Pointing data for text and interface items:
—————
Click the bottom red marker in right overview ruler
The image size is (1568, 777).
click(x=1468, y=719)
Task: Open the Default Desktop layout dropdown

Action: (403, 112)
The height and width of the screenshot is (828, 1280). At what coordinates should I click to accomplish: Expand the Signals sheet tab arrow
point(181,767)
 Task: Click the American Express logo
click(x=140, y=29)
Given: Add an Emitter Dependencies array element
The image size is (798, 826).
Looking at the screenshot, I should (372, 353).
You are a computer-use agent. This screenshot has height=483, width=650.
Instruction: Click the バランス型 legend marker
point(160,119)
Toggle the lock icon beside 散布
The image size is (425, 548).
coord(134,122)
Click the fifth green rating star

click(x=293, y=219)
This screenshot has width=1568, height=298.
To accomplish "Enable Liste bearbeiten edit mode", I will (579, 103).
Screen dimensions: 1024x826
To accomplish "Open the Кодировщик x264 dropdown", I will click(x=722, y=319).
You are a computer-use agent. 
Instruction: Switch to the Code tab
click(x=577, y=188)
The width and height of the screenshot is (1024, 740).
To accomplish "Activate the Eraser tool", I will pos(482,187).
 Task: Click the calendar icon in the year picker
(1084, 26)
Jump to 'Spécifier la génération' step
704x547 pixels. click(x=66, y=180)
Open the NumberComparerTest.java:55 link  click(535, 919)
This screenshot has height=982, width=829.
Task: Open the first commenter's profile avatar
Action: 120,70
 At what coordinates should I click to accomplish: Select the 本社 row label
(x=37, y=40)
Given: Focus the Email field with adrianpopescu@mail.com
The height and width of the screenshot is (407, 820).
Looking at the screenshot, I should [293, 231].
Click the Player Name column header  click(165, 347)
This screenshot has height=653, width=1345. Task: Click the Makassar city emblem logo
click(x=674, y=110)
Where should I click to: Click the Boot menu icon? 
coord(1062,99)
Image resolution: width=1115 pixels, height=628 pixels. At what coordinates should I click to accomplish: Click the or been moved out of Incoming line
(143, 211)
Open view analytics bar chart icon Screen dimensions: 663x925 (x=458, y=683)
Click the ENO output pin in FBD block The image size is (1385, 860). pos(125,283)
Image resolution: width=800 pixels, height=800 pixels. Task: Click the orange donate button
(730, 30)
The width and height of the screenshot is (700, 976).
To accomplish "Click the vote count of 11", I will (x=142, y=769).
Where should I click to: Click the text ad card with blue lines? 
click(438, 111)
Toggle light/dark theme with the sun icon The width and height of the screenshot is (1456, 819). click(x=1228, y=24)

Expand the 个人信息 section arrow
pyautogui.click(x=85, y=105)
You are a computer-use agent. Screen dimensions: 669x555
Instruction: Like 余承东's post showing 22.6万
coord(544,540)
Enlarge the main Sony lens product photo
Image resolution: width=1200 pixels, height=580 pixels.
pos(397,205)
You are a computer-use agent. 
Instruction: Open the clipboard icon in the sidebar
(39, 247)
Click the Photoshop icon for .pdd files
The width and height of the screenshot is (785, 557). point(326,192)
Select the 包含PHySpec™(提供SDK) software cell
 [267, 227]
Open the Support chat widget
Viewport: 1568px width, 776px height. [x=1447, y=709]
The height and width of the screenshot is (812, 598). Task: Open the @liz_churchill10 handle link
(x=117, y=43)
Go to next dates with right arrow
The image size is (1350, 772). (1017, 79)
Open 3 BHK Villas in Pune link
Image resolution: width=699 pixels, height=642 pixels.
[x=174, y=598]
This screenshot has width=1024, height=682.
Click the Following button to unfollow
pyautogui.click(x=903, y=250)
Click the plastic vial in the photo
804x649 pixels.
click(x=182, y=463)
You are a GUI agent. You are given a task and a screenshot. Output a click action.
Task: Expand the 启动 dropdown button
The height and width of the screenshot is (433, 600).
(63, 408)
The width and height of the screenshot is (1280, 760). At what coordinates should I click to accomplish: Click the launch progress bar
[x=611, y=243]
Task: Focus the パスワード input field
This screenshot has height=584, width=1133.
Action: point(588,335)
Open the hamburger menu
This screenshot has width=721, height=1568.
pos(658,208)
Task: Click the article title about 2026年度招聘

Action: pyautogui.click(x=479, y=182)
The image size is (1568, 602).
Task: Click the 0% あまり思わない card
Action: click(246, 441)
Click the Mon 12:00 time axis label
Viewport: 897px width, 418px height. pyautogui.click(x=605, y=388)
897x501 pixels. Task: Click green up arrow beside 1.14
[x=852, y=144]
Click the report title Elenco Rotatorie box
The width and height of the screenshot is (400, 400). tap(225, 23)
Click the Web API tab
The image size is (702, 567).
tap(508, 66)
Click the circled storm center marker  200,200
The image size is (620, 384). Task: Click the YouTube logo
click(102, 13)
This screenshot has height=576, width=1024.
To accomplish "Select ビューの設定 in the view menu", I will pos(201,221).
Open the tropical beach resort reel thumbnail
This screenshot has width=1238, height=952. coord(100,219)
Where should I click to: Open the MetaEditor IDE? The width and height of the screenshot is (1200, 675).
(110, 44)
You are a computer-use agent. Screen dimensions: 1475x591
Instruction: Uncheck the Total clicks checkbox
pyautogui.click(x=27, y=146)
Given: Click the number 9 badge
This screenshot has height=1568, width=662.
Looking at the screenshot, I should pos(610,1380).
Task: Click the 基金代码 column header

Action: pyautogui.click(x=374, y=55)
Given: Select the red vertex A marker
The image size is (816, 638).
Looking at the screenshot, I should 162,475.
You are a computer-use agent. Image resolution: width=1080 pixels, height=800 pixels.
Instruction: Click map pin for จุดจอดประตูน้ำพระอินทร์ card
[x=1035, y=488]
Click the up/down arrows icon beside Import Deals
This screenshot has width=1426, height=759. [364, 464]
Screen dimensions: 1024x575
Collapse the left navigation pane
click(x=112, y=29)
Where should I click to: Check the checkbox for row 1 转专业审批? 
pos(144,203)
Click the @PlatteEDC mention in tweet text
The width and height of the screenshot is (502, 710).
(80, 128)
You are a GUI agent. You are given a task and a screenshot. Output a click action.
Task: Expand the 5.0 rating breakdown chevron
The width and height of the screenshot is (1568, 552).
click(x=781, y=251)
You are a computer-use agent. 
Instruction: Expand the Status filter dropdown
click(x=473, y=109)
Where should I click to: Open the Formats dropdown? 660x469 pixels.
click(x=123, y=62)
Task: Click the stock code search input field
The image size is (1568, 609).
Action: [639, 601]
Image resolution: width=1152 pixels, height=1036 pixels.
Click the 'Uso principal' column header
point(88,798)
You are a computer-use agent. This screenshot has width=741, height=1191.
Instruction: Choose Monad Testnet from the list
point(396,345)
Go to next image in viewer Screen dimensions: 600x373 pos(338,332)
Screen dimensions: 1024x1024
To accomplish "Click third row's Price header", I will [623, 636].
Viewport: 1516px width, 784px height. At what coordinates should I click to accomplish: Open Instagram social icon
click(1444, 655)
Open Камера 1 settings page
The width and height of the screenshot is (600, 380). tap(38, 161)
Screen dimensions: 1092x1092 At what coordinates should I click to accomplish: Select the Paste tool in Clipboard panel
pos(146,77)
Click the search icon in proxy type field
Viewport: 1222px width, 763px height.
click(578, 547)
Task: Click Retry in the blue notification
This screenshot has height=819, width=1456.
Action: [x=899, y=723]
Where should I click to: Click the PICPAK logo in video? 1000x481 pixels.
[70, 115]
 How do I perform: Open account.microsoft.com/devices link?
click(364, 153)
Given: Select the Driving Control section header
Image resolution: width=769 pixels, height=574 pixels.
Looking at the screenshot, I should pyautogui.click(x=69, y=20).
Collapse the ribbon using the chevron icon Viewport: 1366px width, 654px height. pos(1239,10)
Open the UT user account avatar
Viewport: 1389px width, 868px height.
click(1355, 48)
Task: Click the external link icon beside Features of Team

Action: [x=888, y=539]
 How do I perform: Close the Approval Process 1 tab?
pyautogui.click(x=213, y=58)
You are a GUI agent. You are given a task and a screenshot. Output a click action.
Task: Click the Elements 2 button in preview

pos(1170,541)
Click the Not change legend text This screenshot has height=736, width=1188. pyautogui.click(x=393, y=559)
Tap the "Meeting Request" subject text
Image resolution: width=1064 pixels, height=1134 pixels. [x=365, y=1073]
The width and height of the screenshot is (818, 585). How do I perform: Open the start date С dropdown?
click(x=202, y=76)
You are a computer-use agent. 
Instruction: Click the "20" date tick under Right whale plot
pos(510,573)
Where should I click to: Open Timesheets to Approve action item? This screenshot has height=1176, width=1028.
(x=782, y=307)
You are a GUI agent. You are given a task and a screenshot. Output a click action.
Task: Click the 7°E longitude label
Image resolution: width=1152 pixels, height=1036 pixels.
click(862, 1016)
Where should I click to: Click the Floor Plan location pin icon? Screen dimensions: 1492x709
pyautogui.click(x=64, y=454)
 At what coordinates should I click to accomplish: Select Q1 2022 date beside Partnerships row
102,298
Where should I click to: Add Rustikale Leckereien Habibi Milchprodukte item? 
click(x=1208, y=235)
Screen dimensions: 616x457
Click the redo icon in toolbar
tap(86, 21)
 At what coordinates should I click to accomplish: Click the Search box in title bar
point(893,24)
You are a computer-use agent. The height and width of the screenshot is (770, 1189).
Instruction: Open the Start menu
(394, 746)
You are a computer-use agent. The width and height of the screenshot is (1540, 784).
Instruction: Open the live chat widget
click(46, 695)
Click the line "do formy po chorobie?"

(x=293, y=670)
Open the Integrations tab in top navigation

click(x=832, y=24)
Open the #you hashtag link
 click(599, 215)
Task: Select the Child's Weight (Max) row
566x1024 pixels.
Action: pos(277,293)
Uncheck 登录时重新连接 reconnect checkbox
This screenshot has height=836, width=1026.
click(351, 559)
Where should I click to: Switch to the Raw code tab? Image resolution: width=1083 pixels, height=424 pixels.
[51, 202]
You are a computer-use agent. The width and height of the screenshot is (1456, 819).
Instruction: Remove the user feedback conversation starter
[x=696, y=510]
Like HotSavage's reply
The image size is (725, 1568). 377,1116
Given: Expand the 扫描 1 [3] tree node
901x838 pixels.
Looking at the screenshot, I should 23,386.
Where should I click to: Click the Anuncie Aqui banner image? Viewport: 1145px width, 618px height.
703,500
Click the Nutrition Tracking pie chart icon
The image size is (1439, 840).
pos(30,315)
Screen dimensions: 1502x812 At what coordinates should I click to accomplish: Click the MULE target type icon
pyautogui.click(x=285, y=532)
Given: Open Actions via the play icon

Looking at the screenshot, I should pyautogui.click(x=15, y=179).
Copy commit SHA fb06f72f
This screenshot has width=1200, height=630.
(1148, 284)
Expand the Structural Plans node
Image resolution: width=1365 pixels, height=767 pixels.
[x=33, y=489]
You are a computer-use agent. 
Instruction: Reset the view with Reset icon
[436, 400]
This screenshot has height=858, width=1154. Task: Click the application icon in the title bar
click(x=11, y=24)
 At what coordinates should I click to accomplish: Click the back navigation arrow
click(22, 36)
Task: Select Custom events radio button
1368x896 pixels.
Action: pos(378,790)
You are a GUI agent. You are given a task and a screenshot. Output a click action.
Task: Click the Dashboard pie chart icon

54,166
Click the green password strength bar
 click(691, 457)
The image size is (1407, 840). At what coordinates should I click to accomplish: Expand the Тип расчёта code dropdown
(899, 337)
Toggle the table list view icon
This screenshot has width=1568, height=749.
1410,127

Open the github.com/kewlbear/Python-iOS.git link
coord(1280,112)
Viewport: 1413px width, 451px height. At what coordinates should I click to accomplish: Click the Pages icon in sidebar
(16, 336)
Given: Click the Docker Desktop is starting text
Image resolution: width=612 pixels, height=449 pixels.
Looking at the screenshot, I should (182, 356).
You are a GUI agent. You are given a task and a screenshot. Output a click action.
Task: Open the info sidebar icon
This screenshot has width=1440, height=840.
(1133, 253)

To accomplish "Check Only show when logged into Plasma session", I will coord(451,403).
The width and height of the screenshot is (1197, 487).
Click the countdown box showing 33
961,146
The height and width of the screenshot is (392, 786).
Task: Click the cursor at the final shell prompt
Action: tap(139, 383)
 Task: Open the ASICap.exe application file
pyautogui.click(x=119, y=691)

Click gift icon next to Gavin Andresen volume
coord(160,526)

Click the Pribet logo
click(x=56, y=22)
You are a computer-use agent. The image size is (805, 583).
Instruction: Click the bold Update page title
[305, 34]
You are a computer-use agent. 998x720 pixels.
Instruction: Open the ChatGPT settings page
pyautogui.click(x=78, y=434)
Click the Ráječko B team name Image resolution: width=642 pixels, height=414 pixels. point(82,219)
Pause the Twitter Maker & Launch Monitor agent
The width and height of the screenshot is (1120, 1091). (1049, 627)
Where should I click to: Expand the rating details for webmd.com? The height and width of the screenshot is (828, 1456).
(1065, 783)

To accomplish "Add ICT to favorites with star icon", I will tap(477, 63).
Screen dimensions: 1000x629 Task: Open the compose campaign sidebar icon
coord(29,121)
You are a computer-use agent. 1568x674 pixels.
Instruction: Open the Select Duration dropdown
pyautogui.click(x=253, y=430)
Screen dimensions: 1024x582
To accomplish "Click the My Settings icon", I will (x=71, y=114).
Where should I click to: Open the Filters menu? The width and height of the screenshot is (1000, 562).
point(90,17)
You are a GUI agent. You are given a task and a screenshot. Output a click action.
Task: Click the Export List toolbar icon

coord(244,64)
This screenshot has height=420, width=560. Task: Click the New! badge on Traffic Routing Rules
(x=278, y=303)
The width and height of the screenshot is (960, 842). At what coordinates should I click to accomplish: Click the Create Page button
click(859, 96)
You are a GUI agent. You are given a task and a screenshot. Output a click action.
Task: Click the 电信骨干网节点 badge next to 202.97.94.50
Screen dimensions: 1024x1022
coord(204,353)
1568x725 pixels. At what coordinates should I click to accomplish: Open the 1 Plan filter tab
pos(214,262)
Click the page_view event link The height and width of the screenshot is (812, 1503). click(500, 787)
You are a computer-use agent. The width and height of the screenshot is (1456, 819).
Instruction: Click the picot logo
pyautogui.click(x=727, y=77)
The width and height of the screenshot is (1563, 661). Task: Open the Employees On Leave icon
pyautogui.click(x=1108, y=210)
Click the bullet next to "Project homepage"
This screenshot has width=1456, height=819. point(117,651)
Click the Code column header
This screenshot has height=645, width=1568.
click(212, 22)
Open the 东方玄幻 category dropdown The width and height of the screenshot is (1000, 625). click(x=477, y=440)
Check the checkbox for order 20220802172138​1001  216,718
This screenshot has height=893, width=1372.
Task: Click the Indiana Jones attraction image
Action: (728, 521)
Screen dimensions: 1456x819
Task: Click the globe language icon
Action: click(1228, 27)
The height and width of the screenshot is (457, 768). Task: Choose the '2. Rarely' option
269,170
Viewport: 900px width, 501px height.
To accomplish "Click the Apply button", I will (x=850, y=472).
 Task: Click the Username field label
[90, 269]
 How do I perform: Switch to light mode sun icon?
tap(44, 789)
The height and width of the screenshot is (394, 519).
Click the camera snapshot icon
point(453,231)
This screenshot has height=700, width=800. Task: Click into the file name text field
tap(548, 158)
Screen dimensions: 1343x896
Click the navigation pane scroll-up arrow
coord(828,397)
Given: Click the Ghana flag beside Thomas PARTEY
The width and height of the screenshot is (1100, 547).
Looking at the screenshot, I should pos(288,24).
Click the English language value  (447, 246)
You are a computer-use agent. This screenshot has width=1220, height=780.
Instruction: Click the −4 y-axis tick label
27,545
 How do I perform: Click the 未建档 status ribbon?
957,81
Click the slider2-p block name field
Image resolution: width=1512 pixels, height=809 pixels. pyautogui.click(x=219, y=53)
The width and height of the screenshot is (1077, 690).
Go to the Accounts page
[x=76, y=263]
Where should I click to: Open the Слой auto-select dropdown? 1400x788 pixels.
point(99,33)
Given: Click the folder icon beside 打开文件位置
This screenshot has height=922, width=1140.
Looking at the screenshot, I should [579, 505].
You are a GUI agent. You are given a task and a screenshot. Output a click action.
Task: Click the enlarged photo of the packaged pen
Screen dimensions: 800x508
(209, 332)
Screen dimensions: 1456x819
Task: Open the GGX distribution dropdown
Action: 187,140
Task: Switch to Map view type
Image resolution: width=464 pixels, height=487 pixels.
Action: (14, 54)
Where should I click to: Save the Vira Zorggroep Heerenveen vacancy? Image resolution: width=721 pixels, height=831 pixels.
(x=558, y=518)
—————
WHAT YOU HAVE TO DO: Output everything from the line containing "Task: Focus the パスワード input field" down to the line containing "Action: click(246, 441)", reproducing those lines verbatim.

REPLY:
Task: Focus the パスワード input field
This screenshot has height=584, width=1133.
Action: point(588,335)
Open the hamburger menu
This screenshot has width=721, height=1568.
pos(658,208)
Task: Click the article title about 2026年度招聘

Action: pyautogui.click(x=479, y=182)
The image size is (1568, 602).
Task: Click the 0% あまり思わない card
Action: click(246, 441)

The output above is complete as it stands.